- _To do_
[A] Put this sentence from the change in control agreement below into Spanish: "This Agreement does not constitute an employment contract, nor does it alter the Executive's status as an at-will employee of the Company."
[B] Carry on the change in control agreement below, picking up right after the definition of "Board" with the next defined terms in the same style.

- _Excerpt to read_
★ ★ ★
CHANGE IN CONTROL AGREEMENT (3x/3x)

        This Change in Control Agreement ("Agreement") is entered into this    day of February, 2005, by and between                        ("Executive") and Great Lakes Chemical Corporation ("Company").

Background

        A.    The Company considers the establishment and maintenance of a sound and vital management to be essential to protecting and enhancing the best interests of the Company and its stockholders. In this connection, the Company recognizes that, as is the case with many publicly held corporations, the possibility of a change in control exists and that such possibility, and the uncertainty and questions that it may raise among management, could result in the departure or distraction of key management personnel to the detriment of the Company and its stockholders. Accordingly, the Company's Board of Directors has determined that appropriate steps should be taken to reinforce and encourage the continued attention and dedication of members of the Company's management, including the Executive, to their assigned duties without distraction and disruption in the event of a threatened or actual change in control or other major corporate transaction.

        B.    This Agreement does not constitute an employment contract, nor does it alter the Executive's status as an at-will employee of the Company. This Agreement merely sets out the severance benefits that the Company will provide if, but only if, the Executive's employment with the Company terminates or is deemed to terminate after the occurrence of an actual or potential change in control or other major transaction under the circumstances described herein or as otherwise provided in Section 7 following a major transaction.

        In consideration of the premises and the Executive's employment by the Company, the Executive and the Company agree as follows:

Agreement

        1.    Defined Terms.    The following terms, when capitalized, shall have the meanings specified below for purposes of this Agreement:

        (a)   "Beneficial Owner" means a "beneficial owner, as defined in Rule 13d-3 under the Exchange Act.

        (b)   "Board" means the Company's Board of Directors.
★ ★ ★
- _Raw data_
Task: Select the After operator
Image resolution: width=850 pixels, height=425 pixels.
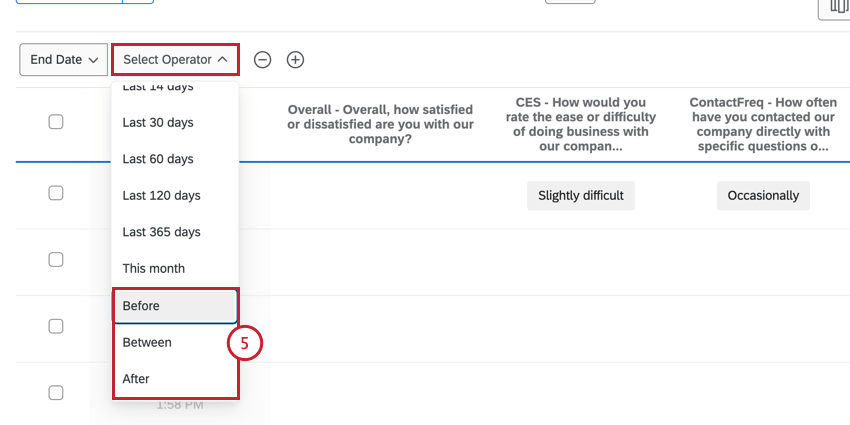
★ ★ ★
- _Answers in order_
[A] Este Acuerdo no constituye un contrato de trabajo, ni altera la condición del Ejecutivo como empleado a voluntad de la Compañía.

[B]
        (c)   "Cause" means, with respect to the Executive, the Executive's (i) act of fraud, embezzlement, theft, or other intentional material violation of the law in connection with or in the course of his employment, (ii) willful gross misconduct that is likely to materially injure the reputation, business, or a business relationship of the Company; (iii) violation of the Confidentiality and Non-Competition Agreement, or (iv) willful and continued failure to perform his duties for the Company (other than a failure due to Disability), after a demand for substantial performance to the Executive by the Board that specifically identifies the manner in which the Board believes that the Executive has not performed his duties. For purposes of the preceding sentence, no act, or failure to act, on the part of the Executive shall be deemed "willful," unless it was done or omitted by the Executive not in good faith and without reasonable belief that his act or omission was in or not opposed to the best interests of the Company. Notwithstanding the foregoing, the Executive's employment shall not be deemed to have been terminated for Cause unless and until there shall have been delivered to the Executive a copy of a resolution duly adopted by the affirmative vote of not less than three-quarters of the entire membership of the Board at a meeting of the Board called and held for that purpose (after reasonable



notice to the Executive and an opportunity for the Executive, together with his counsel, to be heard by the Board), finding that in the Board's good faith opinion, the Executive was guilty of conduct described in the first sentence of this Subsection and describing the specific acts or omissions constituting such conduct.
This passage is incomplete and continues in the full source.